▸ RECORDED INFORMATION:
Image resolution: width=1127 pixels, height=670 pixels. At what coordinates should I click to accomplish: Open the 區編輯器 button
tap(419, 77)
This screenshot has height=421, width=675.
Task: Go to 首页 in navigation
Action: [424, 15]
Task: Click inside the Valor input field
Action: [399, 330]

▸ PROMPT:
Copy out every one of the entries above line for line, changing nothing.

▸ EXERCISE RESPONSE:
Image resolution: width=1127 pixels, height=670 pixels. At what coordinates should I click to accomplish: Open the 區編輯器 button
tap(419, 77)
This screenshot has height=421, width=675.
Task: Go to 首页 in navigation
Action: [424, 15]
Task: Click inside the Valor input field
Action: [399, 330]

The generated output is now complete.